__WHAT IS BEING ASKED__.
All lines holding the word "computer" in the listing below need to be copied.

__DATA SECTION__.
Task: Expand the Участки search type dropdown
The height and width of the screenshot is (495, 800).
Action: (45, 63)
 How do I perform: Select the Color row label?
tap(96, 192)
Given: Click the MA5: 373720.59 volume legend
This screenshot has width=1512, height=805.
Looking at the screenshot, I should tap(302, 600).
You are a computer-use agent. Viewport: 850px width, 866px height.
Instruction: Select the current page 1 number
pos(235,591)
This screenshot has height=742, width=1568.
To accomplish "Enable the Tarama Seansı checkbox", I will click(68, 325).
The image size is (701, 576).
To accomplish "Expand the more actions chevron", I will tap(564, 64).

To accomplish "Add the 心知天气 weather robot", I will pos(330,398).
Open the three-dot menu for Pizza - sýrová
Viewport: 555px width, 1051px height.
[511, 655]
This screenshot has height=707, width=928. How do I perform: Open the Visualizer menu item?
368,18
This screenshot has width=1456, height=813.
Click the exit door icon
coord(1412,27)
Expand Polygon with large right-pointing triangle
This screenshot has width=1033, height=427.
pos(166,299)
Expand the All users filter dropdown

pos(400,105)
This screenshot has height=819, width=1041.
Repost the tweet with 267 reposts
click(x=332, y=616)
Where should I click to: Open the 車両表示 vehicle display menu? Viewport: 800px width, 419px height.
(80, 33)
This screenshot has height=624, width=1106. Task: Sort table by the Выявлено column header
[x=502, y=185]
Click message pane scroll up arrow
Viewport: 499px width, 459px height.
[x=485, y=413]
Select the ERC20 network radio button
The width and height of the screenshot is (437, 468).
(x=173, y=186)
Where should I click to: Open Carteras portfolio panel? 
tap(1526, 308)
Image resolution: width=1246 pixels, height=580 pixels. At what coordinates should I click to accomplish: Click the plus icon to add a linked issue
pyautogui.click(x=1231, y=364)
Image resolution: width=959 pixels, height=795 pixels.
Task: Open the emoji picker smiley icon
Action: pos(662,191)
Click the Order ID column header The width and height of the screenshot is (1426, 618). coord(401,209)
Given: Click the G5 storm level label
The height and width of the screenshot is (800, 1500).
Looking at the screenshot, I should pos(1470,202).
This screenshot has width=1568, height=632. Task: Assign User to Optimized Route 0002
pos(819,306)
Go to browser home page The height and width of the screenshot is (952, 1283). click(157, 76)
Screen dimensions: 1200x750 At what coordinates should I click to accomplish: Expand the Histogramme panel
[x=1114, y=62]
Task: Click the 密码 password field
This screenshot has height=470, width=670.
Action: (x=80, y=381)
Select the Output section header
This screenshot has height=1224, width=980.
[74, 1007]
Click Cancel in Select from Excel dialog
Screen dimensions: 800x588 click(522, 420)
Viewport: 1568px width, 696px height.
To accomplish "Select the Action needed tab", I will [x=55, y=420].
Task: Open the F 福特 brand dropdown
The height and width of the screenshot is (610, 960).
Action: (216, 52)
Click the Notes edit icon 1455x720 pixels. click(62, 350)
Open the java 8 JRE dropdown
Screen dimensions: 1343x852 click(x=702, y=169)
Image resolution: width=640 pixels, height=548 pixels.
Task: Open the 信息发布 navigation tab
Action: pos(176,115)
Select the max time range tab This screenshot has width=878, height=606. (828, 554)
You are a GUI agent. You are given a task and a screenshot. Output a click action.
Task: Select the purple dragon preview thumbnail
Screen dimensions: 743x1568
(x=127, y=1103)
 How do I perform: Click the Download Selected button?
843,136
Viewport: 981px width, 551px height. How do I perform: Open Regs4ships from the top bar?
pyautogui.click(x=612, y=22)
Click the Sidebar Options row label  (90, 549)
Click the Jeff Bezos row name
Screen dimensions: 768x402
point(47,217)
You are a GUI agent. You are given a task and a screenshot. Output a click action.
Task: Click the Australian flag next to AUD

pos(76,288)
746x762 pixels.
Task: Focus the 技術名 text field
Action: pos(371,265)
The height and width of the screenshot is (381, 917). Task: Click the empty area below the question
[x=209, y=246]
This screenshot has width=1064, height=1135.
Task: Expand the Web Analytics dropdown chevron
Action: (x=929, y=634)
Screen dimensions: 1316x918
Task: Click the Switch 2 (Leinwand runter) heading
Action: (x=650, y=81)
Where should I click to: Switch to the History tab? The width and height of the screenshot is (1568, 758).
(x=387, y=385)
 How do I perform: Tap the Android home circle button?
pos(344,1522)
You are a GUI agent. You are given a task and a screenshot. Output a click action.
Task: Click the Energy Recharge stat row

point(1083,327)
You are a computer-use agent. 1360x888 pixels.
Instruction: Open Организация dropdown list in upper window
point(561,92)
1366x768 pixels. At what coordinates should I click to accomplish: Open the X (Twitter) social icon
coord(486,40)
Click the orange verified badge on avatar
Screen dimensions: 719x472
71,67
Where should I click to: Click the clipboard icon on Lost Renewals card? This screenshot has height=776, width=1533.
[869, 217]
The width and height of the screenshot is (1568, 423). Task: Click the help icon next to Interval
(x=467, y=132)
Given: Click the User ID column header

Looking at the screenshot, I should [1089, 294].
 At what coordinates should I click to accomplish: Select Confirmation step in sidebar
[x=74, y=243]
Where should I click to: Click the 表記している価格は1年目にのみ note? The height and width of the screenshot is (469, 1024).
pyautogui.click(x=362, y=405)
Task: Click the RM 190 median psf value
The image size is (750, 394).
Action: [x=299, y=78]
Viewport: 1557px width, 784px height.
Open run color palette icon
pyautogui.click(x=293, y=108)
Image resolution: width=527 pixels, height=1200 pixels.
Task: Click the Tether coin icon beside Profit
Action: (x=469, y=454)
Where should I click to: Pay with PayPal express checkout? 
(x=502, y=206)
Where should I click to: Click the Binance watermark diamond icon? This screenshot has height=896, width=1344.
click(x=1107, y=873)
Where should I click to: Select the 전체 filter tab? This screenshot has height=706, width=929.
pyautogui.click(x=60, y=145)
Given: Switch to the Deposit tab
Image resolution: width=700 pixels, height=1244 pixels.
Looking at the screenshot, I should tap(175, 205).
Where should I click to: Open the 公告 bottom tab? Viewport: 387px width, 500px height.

__RESPONSE FOR THIS EXERCISE__.
You are a computer-use agent. Viewport: 850px width, 866px height.
You are a computer-use agent. 1360x888 pixels.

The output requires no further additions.